ATF Bank executive director Eldos Zhumabayev told reporters that his institution was the first to use up National Bank-provided refinancing funds and that it needs to wait for repayments from debtors before it can continue its refinancing efforts. Zhumabayev said ATF Bank has refinanced loans of 1,700 people and that another 150 applications are outstanding.
The picketers also marched on the offices of the former BTA-Ipoteka, now Astana Investment Group, where 10 mortgage holders say they have been denied refinancing.
“Who knew there would be a crisis? Why did they lead the country to a crisis?” one woman participating in the picket shouted to general approval.
As protesters began unfurling banners a man identifying himself as a prosecutor told the crowd they had no authorization to protest, so the picketers moved on sullenly after some minutes.

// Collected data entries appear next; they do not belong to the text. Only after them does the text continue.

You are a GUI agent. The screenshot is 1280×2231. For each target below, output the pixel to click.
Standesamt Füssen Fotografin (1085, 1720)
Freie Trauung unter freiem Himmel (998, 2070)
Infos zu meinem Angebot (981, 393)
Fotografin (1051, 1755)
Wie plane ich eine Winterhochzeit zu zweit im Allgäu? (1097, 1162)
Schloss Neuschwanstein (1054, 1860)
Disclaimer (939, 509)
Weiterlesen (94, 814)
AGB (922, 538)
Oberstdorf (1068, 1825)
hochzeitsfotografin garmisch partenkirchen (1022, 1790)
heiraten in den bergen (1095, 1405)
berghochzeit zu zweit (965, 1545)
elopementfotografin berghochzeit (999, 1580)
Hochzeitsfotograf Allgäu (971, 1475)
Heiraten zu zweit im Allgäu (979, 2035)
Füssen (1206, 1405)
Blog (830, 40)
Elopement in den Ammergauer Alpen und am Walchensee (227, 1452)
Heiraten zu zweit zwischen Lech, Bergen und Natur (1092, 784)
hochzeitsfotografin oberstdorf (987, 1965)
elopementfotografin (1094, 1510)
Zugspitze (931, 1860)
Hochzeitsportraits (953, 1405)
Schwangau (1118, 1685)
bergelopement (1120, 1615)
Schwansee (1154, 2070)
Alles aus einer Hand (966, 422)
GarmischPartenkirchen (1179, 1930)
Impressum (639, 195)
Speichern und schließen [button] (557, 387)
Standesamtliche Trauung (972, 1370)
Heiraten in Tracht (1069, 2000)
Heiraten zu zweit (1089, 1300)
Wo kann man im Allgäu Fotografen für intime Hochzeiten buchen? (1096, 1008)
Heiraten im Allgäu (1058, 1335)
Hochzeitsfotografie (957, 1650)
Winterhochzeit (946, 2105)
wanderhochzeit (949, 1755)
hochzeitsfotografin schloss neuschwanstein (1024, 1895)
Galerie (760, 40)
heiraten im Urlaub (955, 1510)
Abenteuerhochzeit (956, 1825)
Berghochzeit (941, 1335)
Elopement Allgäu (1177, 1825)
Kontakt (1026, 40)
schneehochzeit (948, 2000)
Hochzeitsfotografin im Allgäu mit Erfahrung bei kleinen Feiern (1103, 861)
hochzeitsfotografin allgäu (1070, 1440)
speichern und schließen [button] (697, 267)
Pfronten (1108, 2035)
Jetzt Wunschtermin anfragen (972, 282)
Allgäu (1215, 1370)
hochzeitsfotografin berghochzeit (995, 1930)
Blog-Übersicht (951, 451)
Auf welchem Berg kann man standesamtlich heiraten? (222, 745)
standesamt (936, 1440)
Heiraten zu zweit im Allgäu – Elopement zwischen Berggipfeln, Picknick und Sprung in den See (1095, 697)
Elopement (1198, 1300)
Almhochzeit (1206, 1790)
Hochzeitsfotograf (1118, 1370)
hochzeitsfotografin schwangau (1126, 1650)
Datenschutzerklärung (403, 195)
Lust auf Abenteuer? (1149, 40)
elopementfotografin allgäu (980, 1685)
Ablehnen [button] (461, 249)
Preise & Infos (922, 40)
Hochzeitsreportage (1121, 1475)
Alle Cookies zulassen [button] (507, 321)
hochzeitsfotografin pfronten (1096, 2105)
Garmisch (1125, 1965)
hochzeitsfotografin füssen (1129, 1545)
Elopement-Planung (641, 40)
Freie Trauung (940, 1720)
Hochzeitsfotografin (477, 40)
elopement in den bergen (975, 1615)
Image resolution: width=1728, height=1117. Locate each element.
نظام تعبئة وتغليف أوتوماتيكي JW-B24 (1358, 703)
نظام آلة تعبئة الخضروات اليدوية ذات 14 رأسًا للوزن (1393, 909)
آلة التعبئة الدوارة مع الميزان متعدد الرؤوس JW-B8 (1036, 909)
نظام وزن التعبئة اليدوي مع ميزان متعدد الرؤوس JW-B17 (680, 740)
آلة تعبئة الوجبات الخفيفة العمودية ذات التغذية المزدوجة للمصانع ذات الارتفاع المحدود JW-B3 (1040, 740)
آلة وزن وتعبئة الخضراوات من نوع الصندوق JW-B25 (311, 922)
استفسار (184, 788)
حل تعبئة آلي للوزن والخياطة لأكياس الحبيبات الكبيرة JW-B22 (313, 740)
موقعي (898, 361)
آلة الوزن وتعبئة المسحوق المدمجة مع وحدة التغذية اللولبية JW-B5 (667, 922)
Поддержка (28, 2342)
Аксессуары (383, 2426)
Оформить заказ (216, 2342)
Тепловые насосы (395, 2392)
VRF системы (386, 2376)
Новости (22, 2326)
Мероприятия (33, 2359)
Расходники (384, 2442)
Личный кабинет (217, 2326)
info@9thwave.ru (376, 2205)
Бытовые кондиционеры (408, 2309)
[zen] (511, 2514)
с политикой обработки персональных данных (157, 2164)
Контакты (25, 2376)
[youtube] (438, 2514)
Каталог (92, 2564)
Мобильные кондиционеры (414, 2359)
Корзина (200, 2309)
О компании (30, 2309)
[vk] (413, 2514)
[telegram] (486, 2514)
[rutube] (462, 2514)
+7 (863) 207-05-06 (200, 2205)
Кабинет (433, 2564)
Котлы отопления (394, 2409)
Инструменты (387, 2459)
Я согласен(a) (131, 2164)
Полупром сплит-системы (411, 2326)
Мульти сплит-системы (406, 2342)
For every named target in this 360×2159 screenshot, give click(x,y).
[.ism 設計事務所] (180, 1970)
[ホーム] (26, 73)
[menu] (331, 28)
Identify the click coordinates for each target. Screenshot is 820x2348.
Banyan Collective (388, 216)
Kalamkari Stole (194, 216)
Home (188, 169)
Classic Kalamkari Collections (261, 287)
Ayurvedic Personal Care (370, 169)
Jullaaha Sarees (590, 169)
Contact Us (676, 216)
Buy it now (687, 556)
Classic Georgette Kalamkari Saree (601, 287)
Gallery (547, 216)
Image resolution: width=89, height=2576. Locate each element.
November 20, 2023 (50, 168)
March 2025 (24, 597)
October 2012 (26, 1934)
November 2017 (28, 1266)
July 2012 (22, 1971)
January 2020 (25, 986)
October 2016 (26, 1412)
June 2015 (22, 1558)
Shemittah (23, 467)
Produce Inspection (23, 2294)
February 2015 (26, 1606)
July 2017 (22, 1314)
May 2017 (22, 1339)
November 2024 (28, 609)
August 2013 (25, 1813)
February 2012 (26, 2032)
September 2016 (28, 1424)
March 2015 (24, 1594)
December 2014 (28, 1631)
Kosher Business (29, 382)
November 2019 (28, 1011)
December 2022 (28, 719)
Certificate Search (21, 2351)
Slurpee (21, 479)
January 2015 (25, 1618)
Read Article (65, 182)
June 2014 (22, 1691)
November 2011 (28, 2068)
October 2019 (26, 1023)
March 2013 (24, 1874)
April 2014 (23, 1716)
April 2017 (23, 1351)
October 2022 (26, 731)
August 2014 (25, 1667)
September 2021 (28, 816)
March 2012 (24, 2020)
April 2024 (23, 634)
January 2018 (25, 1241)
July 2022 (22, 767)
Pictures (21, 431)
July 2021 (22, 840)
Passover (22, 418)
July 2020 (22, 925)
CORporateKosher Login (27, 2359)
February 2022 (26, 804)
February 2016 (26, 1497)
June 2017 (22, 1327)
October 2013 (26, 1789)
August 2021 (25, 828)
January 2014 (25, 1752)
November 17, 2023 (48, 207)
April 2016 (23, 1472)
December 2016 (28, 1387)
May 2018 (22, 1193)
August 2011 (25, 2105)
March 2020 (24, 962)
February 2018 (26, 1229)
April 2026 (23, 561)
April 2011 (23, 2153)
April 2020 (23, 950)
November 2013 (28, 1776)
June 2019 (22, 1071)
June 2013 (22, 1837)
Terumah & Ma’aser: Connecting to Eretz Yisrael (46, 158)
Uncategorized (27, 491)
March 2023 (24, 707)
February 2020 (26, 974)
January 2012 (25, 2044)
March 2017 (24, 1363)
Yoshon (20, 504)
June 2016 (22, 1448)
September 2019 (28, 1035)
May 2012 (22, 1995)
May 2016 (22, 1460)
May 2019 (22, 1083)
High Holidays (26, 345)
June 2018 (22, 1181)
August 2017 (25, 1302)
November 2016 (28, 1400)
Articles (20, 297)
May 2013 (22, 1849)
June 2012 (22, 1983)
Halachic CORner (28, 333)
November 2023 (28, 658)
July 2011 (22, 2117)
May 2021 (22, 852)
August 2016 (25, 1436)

The National Bank refinancing program has been extended to December 1, and it now looks like it could be extended by yet another year.
Alexei Lee, head of the national fund for the development of financial services, told state news agency KazInform that 35 percent of government money allocated for refinancing has still not been utilized by recipient banks in the 18 months since the program was instituted.
“Around 48 billion out of the 130 billion tenge have yet to be used,” Lee said. “Our suggestion is to extend [the program] at least to December 1, 2017.”